Aim of the exercise
Isolate every line in the data with the string "Save" and copy it.

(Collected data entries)
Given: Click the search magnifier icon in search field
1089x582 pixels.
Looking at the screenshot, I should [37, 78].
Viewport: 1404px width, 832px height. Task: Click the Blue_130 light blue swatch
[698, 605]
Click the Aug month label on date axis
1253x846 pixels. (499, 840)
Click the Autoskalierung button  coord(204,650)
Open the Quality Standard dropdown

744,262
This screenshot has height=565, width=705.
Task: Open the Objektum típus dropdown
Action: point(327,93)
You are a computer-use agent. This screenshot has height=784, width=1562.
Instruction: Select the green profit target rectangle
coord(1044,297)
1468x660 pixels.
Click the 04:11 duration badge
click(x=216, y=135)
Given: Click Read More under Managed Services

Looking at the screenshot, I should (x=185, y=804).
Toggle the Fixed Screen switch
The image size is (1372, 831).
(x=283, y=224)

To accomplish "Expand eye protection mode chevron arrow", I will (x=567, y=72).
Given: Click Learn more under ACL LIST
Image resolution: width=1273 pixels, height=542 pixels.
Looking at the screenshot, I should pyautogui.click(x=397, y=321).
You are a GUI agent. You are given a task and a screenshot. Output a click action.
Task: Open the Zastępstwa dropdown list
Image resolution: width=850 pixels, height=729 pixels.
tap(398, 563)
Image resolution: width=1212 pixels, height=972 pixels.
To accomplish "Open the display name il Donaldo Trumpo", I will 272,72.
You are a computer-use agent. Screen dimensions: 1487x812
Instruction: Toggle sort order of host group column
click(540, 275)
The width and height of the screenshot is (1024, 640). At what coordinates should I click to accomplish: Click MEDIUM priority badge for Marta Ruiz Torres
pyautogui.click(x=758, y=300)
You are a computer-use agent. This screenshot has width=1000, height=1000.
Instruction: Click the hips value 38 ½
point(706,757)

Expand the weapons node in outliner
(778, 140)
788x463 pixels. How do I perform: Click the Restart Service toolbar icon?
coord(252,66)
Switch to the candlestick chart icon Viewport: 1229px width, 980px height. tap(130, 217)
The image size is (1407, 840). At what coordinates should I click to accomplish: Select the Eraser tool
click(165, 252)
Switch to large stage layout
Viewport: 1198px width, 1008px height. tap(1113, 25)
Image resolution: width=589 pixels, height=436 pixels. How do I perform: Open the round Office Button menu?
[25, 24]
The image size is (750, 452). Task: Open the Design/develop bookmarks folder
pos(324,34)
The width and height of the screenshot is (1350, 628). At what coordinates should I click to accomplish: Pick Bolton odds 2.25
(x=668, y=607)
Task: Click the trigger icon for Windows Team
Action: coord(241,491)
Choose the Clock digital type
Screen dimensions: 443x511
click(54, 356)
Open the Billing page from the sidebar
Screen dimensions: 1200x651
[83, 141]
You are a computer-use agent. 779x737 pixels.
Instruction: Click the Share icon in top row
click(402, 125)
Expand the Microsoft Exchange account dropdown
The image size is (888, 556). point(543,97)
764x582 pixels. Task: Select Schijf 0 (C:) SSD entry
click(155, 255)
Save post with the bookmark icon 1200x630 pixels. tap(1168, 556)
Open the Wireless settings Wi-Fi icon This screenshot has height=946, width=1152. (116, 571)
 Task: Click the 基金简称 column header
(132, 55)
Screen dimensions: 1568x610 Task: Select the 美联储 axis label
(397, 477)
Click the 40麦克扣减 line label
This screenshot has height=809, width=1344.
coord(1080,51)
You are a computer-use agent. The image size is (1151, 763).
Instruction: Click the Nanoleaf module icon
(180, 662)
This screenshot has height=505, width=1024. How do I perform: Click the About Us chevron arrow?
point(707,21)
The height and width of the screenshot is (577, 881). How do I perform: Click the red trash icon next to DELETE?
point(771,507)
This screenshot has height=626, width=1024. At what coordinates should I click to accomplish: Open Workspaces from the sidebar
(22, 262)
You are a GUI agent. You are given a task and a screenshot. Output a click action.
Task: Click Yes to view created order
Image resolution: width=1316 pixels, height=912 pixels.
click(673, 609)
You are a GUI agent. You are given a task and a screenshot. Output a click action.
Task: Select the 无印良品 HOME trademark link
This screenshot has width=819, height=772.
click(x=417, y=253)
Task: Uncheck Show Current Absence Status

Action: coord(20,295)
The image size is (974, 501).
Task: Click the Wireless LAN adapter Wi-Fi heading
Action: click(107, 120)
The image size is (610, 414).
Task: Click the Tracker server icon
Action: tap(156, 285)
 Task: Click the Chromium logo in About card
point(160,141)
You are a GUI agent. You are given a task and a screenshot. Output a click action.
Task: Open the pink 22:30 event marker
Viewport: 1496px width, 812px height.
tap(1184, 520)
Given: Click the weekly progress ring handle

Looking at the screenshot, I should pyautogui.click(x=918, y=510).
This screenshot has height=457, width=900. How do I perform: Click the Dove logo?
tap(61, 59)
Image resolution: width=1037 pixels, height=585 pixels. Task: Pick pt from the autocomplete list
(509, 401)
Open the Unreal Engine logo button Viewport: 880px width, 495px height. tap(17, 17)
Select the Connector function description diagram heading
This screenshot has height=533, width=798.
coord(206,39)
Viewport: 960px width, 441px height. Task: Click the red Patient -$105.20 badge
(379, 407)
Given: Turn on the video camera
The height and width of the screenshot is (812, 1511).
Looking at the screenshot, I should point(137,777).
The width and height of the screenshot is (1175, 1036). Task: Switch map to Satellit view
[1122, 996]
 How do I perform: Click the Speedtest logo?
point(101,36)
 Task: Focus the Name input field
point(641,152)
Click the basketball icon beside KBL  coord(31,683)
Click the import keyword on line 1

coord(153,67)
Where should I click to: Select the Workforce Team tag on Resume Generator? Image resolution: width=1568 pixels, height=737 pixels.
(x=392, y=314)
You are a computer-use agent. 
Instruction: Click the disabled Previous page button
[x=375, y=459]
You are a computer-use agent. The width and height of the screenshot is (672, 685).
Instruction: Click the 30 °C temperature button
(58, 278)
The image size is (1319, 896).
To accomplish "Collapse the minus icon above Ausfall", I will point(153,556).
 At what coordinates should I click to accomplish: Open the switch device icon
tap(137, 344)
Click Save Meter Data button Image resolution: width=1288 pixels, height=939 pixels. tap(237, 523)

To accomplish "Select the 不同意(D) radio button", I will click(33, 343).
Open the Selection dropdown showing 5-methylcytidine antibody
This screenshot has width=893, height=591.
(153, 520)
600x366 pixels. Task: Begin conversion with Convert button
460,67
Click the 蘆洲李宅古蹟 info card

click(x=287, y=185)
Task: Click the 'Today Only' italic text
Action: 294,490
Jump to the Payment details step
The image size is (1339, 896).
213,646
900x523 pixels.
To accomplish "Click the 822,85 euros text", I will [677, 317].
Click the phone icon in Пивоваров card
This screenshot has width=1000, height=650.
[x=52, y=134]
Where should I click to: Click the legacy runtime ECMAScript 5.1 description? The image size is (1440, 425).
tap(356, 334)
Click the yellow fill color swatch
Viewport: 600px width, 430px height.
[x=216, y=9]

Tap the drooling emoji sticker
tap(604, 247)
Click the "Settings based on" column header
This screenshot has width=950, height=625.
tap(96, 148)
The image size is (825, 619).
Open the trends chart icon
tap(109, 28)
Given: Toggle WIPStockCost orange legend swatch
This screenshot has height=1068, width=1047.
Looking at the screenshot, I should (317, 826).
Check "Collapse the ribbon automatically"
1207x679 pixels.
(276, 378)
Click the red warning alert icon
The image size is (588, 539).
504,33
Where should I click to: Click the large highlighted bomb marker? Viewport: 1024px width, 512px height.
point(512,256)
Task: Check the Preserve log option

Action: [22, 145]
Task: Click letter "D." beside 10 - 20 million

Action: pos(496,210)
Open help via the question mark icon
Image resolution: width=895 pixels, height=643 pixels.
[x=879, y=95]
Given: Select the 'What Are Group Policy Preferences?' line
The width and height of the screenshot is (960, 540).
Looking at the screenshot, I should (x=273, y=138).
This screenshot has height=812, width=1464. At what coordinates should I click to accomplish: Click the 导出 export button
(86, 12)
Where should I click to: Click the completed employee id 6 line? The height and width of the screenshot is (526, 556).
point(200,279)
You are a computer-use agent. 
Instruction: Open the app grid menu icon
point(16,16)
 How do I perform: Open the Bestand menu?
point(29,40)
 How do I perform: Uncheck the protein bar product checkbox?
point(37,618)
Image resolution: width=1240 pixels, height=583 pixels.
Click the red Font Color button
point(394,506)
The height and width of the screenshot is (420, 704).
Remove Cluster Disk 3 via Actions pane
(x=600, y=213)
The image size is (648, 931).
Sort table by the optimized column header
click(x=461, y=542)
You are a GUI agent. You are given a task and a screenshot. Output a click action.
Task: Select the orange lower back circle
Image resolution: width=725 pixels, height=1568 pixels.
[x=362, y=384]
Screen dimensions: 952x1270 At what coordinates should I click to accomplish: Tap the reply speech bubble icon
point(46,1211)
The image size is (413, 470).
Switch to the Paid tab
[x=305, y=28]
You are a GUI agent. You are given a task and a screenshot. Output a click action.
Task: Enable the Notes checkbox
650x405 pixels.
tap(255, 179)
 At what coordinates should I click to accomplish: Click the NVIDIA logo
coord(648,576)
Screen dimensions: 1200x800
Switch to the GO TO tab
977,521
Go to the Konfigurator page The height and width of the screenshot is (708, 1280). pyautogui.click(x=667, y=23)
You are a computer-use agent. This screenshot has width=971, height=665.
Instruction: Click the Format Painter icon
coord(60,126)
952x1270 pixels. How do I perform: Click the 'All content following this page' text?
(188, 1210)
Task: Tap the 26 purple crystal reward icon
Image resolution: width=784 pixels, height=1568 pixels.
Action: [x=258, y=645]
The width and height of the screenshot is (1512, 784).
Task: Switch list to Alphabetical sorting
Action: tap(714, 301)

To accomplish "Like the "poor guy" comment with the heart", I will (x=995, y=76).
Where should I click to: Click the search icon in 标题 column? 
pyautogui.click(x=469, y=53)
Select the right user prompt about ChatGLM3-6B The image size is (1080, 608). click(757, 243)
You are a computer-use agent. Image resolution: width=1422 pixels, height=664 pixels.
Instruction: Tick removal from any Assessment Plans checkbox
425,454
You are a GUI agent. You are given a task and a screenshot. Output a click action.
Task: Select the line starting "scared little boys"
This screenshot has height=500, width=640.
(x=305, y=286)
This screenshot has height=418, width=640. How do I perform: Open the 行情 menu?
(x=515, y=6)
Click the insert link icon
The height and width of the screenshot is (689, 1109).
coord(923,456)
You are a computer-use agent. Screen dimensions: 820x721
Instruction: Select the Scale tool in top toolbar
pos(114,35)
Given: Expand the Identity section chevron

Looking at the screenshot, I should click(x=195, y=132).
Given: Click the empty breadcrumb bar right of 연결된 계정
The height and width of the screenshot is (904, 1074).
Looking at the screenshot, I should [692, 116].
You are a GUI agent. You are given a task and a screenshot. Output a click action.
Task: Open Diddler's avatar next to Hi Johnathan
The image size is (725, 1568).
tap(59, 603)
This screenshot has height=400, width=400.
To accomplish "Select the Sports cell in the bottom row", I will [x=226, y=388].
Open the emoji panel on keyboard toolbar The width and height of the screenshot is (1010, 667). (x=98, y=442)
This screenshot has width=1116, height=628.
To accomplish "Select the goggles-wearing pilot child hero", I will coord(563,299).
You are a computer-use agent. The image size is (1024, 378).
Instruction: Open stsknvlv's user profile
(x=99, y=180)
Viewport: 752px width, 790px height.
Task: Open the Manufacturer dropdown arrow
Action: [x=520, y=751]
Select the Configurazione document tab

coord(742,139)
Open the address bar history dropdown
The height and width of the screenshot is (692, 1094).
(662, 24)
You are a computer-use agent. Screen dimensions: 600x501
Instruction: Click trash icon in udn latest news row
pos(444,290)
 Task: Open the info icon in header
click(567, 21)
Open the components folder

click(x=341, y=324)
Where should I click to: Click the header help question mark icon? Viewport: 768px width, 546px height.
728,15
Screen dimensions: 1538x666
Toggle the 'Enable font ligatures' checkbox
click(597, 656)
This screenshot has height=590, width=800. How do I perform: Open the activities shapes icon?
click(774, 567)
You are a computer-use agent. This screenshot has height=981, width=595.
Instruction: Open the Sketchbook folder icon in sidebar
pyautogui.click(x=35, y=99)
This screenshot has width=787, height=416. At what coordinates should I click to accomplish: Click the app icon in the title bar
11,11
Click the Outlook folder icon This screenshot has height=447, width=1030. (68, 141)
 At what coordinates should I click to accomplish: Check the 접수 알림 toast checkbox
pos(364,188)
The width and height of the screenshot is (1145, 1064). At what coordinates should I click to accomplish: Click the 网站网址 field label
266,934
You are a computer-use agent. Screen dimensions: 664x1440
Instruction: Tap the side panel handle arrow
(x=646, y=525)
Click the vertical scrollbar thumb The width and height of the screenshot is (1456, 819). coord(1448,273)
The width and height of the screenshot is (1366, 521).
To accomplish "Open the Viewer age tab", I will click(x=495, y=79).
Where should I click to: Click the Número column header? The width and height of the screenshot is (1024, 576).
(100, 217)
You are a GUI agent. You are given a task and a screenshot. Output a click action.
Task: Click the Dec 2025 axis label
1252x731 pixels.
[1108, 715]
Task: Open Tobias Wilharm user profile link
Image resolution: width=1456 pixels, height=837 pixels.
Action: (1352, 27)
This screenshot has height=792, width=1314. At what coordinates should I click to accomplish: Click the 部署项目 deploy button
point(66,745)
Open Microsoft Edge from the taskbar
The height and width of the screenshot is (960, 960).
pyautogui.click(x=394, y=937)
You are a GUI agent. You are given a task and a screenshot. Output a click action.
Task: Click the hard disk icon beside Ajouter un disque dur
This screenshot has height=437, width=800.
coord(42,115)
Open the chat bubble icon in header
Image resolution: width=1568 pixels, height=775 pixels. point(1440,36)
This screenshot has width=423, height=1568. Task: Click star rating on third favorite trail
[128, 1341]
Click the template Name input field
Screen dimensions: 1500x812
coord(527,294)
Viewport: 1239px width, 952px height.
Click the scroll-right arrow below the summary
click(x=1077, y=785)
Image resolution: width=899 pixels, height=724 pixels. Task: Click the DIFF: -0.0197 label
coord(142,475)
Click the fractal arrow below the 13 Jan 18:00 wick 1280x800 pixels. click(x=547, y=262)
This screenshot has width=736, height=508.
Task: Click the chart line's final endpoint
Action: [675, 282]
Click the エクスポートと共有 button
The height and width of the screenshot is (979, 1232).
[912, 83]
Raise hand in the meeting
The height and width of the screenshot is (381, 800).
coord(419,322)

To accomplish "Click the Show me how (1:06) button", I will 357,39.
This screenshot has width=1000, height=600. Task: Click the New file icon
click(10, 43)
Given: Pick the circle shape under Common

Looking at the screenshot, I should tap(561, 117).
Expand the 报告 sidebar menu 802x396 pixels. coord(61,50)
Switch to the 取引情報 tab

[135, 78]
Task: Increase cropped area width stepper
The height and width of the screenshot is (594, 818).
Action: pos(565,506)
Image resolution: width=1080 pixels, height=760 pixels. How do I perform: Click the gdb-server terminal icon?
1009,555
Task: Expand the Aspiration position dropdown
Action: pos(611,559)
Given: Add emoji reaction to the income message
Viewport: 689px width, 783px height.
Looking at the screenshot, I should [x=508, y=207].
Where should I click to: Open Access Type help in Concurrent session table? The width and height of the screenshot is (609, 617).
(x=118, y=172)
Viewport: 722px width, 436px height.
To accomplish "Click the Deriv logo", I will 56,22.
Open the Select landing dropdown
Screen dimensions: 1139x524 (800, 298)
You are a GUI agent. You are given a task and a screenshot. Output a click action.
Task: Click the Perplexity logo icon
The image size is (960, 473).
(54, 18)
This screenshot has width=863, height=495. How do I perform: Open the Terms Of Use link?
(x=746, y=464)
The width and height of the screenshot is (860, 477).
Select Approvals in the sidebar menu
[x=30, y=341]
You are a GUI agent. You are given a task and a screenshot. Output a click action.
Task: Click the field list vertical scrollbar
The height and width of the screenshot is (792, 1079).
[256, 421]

Answer to this task
Save post with the bookmark icon 1200x630 pixels. tap(1168, 556)
Click Save Meter Data button Image resolution: width=1288 pixels, height=939 pixels. tap(237, 523)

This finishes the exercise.